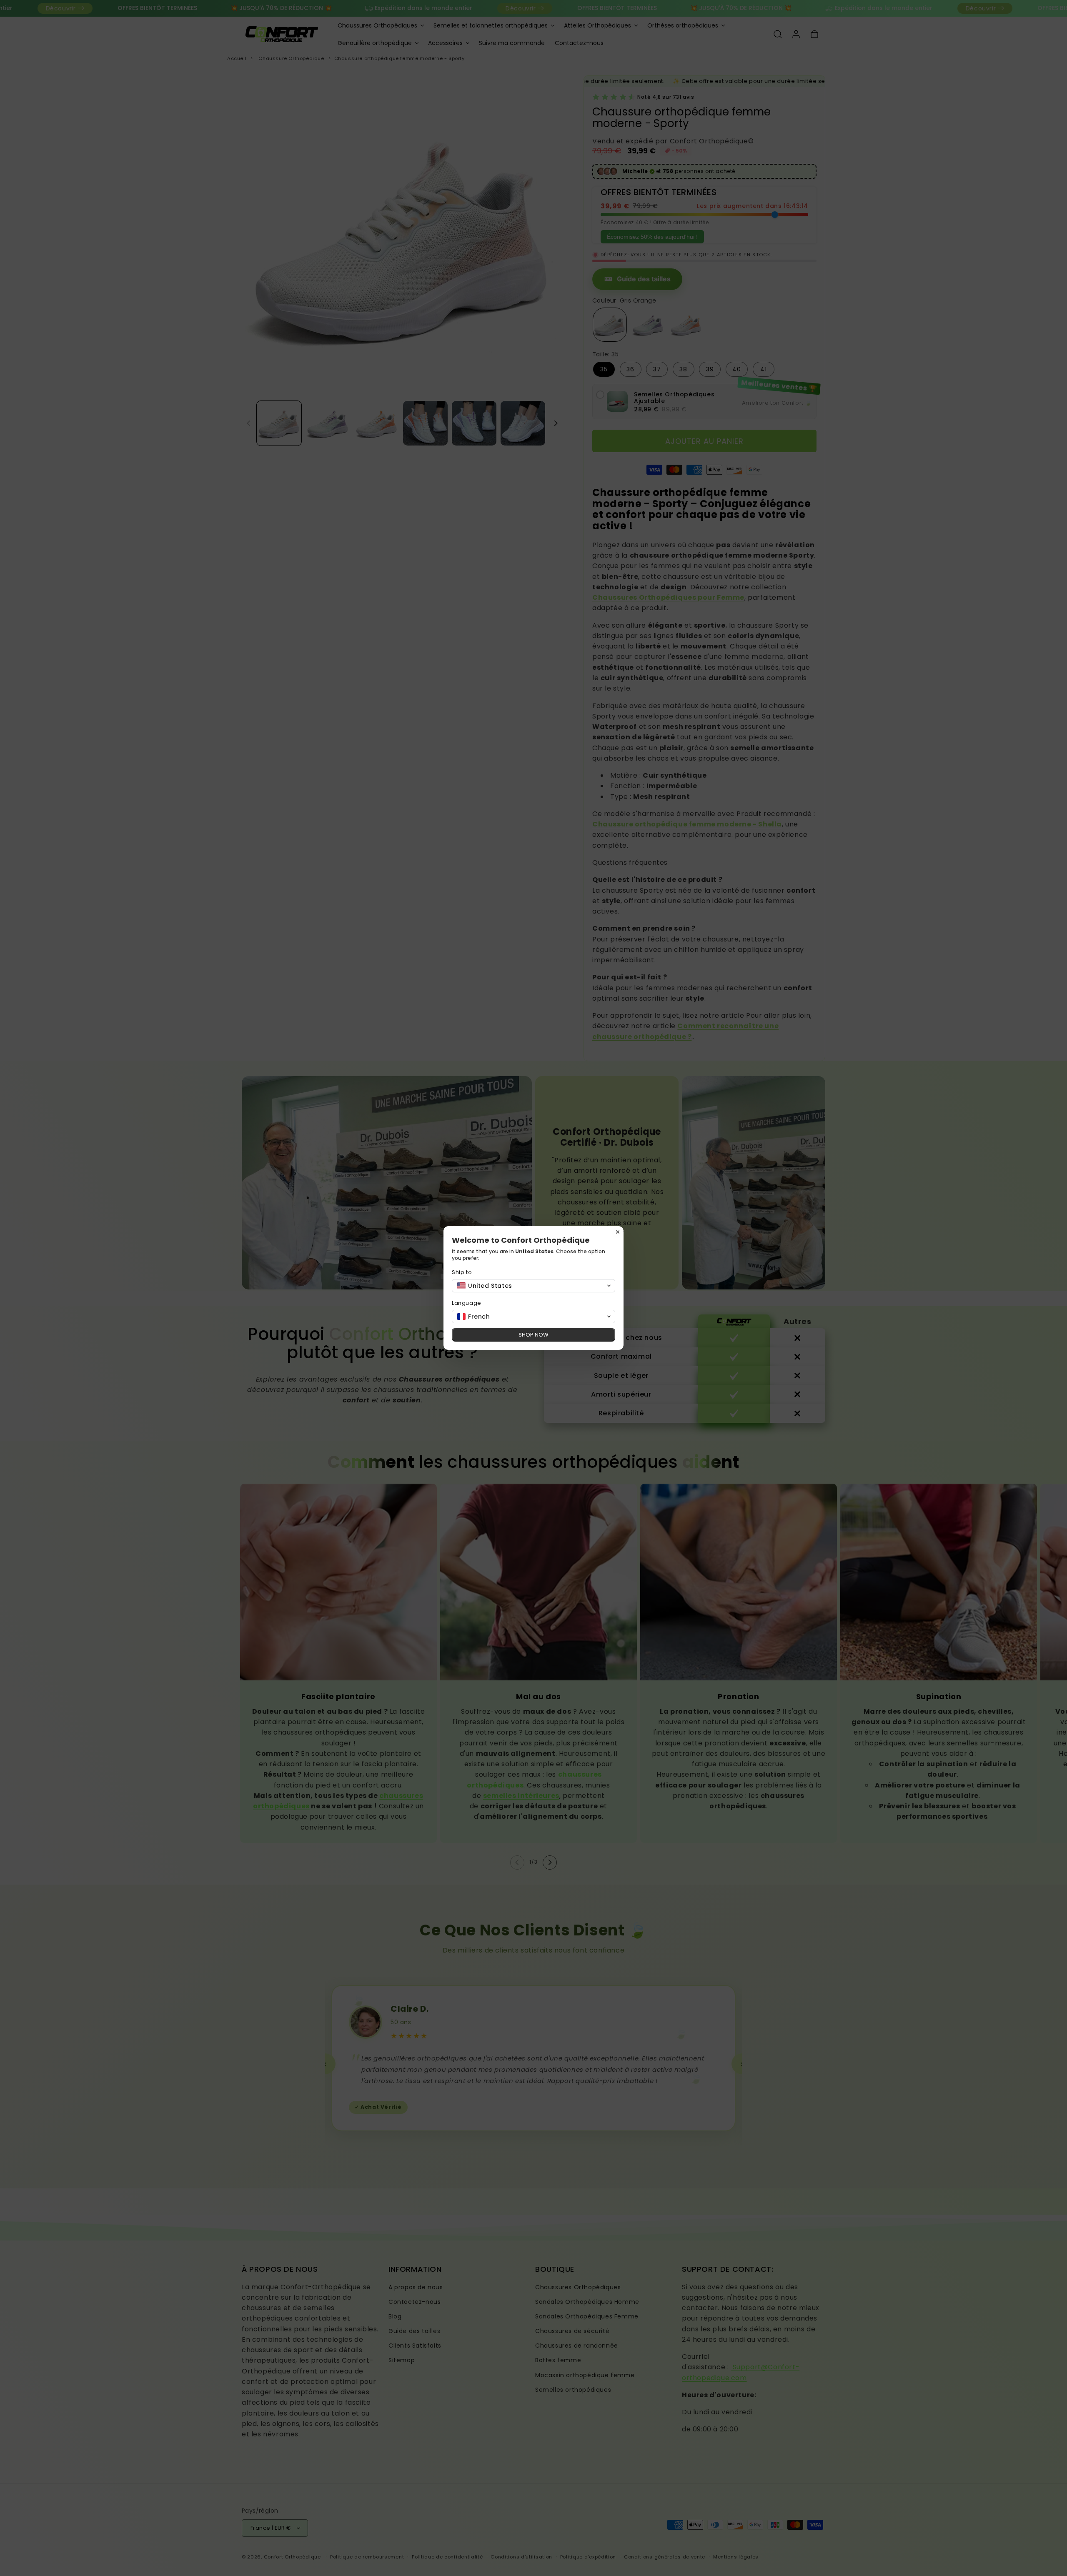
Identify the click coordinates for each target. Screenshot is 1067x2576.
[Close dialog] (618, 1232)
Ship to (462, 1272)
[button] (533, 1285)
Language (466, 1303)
━━━━━━━━━━━━━━━━━━━━
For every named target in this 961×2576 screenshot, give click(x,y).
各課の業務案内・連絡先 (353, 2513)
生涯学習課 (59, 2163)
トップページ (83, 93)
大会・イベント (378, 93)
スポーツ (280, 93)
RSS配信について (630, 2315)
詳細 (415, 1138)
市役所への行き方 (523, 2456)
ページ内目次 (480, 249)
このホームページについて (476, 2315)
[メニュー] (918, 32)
━━━━━━━━━━━━━━━━━━━━
WHAT YOU NEED TO DO:
Look in the material above for the line with "Identify the click" and the line with "Language (466, 1303)", and transcribe exactly those lines and all lines between them, nothing more.

SOLVED PROBLEM:
Identify the click coordinates for each target. Screenshot is 1067x2576.
[Close dialog] (618, 1232)
Ship to (462, 1272)
[button] (533, 1285)
Language (466, 1303)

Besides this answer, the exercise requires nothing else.